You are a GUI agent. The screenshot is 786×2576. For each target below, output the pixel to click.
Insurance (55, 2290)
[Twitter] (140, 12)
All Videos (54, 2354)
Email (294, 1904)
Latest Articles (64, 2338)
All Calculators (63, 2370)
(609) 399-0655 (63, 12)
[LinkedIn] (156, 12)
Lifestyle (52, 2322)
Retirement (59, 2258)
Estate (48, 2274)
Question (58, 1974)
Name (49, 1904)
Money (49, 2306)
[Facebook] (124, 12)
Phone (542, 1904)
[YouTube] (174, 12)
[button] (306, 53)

———

_EXERCISE_. The answer is the full set of records, printed exactly as given.

_OUTPUT FOR THIS EXERCISE_.
You are a GUI agent. The screenshot is 786×2576. For each target below, output the pixel to click.
Insurance (55, 2290)
[Twitter] (140, 12)
All Videos (54, 2354)
Email (294, 1904)
Latest Articles (64, 2338)
All Calculators (63, 2370)
(609) 399-0655 (63, 12)
[LinkedIn] (156, 12)
Lifestyle (52, 2322)
Retirement (59, 2258)
Estate (48, 2274)
Question (58, 1974)
Name (49, 1904)
Money (49, 2306)
[Facebook] (124, 12)
Phone (542, 1904)
[YouTube] (174, 12)
[button] (306, 53)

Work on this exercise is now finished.